* Exercise *
Leaving the images out, output each entry below exactly.

+ + + +

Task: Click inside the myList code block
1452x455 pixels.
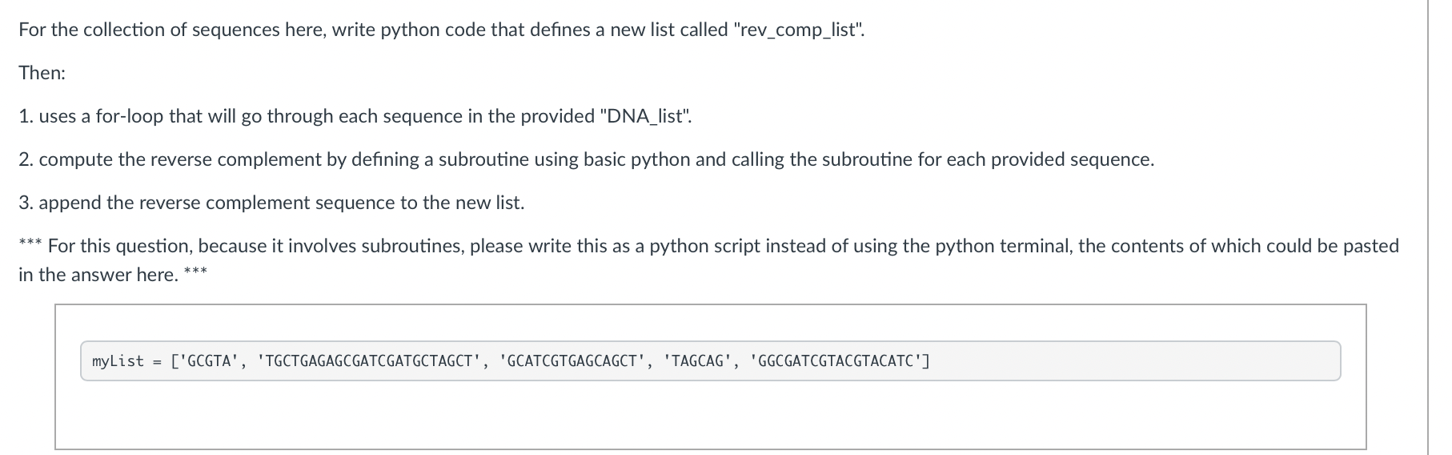Action: (x=710, y=361)
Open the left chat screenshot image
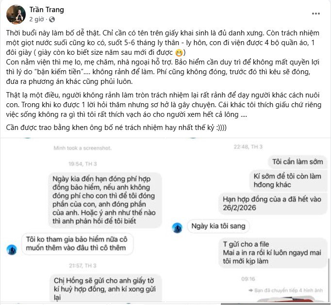Screen dimensions: 331x305 click(83, 221)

+ + + +

* Expected output *
Task: Click inside the myList code block
1452x455 pixels.
Action: (x=710, y=361)
Open the left chat screenshot image
Screen dimensions: 331x305 click(83, 221)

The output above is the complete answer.